As part of this, we pulled out methods to make the tests more readable. And we had already swapped out most of the select-by-xpath to the more maintainable select-by-css during the Ruby -> Java conversion, which made the tests much more maintainable.


When we made the switch to TeamCity, we improved failure diagnosis by capturing relevant information for each failed tests. This includes a screenshot, a link to the url it failed on, and Sentry links with a stack trace of the error, for instances when one occurred.

Future Improvements and conclusions

We strive to keep our tests independent and separate out as many stand-alone components as we can. A good example of this is the current project of extract the Enhanced Content Lists (ECLs) code into its own project so that it can be deployed and tested separately. This feature was initially included together with the main Knowledge Manager build and deploys due to its initial small footprint. As new features were added on, ECLs became a large project with its own large suite of test cases. Taking such components out will make dealing with test failures in the core build more manageable.

We also plan to set up a system in which people can push their changes and run tests against the current state of the build independently of the main TeamCity project.

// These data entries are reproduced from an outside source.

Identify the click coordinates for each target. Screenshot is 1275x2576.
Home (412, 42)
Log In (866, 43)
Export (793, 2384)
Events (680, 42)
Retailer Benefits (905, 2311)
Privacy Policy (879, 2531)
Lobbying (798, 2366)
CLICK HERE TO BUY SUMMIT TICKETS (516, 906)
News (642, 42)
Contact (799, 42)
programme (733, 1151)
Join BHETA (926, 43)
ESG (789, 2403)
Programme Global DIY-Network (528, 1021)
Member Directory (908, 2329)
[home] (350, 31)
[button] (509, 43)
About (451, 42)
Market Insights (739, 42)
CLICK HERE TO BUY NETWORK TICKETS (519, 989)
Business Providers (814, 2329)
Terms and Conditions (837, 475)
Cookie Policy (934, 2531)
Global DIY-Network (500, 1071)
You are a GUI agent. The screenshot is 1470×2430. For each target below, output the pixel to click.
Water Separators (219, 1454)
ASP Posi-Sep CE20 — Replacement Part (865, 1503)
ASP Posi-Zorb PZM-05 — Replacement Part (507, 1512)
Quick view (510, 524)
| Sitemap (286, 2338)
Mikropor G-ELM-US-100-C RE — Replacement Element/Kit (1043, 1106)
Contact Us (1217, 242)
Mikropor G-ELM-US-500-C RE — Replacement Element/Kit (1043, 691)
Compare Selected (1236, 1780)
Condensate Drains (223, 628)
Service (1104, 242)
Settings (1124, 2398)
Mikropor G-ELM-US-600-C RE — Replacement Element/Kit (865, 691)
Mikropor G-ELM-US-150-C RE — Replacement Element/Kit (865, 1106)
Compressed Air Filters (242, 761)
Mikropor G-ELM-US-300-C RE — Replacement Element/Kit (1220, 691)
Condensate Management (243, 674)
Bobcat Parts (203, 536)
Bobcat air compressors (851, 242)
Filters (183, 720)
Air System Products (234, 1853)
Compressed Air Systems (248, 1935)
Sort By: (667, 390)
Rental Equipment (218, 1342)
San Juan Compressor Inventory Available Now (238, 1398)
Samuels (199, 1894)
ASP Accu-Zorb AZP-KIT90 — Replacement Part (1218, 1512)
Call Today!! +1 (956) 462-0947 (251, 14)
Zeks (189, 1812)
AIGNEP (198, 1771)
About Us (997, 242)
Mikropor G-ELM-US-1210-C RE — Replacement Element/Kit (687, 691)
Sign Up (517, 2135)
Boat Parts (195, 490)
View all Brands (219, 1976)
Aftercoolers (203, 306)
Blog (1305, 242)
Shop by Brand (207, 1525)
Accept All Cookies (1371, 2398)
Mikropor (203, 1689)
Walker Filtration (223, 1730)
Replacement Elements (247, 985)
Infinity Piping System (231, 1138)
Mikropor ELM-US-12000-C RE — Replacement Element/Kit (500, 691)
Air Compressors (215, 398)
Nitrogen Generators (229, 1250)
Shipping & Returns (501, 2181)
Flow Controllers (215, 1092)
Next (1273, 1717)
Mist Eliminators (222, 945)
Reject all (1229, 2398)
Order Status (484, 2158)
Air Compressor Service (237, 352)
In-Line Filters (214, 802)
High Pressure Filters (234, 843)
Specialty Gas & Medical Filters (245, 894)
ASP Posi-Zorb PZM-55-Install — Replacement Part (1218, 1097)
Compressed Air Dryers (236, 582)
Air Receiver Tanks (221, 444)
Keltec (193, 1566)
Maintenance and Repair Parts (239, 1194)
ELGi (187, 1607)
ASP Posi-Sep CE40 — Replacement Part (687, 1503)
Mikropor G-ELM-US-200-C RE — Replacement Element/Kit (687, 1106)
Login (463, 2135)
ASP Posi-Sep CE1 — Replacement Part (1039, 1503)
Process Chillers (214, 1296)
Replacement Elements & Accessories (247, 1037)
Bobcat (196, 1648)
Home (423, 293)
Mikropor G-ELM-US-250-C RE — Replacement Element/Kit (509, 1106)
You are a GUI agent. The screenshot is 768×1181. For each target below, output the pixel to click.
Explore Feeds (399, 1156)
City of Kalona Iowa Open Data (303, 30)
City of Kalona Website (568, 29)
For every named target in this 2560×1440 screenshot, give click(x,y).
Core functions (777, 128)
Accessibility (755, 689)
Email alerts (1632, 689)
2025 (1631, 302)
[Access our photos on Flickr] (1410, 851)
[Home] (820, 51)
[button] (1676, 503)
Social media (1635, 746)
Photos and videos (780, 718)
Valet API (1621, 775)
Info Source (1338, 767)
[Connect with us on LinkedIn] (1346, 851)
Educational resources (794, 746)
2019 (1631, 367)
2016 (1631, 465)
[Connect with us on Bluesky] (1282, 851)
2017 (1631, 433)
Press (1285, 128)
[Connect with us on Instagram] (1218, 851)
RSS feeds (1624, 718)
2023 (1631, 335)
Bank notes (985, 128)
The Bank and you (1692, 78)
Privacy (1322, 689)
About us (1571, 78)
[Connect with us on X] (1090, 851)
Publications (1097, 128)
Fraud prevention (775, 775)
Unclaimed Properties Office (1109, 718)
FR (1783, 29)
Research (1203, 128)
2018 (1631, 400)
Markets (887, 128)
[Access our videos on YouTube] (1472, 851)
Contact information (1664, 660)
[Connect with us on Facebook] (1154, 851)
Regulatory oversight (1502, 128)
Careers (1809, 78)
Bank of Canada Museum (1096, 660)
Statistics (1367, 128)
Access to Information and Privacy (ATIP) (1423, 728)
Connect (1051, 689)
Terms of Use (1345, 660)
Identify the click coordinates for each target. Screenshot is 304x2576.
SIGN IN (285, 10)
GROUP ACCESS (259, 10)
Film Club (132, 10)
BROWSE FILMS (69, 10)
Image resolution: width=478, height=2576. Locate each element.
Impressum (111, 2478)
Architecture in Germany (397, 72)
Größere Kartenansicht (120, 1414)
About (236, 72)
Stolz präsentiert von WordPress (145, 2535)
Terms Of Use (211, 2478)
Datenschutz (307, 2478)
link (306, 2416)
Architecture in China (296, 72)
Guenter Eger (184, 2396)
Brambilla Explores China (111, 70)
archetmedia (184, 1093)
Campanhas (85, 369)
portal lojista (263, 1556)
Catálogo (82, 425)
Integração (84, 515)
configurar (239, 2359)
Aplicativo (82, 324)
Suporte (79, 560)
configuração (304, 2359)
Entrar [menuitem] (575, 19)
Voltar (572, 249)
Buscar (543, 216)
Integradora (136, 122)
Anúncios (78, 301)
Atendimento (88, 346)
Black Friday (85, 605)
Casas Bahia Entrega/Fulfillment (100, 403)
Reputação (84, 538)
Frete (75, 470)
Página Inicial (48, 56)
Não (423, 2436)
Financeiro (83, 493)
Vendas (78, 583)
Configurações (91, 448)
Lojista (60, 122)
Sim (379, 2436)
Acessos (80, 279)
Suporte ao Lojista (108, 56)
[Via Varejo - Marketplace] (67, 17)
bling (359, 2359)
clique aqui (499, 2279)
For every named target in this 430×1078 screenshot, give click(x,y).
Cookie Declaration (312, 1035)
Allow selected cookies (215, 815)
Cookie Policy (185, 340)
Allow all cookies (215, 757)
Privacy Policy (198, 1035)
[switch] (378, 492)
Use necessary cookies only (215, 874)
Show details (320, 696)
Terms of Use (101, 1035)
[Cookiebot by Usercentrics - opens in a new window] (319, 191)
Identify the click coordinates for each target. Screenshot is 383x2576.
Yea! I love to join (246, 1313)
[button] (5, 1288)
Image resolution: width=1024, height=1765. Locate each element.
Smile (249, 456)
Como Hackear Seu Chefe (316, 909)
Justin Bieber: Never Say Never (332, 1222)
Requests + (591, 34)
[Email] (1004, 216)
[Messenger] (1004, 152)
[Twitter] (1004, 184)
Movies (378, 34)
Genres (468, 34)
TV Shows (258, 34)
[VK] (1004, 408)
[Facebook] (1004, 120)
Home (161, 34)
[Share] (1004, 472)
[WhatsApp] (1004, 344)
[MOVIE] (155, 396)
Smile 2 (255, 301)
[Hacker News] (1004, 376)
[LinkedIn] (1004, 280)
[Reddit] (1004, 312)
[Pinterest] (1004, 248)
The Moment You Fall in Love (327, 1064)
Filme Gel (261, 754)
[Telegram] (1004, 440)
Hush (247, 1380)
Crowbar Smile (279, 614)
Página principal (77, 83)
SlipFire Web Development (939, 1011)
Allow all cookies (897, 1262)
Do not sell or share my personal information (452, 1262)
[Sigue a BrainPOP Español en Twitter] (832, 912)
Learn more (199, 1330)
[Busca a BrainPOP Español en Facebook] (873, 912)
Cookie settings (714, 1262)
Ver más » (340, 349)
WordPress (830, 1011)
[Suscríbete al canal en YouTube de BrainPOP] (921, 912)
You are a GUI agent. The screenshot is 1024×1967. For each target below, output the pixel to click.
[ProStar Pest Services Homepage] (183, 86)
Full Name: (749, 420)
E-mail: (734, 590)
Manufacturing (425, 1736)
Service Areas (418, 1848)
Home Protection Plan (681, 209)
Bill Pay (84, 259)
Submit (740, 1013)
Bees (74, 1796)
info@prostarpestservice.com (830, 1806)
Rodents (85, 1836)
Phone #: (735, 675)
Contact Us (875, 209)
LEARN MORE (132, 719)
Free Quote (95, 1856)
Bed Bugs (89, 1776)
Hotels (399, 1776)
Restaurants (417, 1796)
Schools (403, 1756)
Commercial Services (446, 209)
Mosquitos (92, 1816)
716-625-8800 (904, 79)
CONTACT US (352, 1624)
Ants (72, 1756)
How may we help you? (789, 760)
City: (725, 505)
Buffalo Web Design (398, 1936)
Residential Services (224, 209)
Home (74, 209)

The idea is that TeamCity would create branches of the most recent binary, engineers could verify their changes against that, and then push to the main branch.

Today we use a version of Selenium that is a few years old, which Firefox stopped supported as of Firefox42. Unfortunately, simply upgrading the JAR resulted in many test failures. I’ll be working through those in the coming weeks to allow developers to be able to upgrade their Firefox and take advantage of all the new features.

Certain things were tried and abandoned, such as a Huxley, a test suite that compares screenshots and complains if there are large differences between them, possibly indicating HTML or CSS problems. We found that breakages were reliably caught by our existing Selenium tests, and that the visual regression suite had too many false positives.

We have come a long way since the initial way we handled regression testing and continue to adapt as our teams expand and add more tests. We have learned that we must keep trying various strategies to refine our process.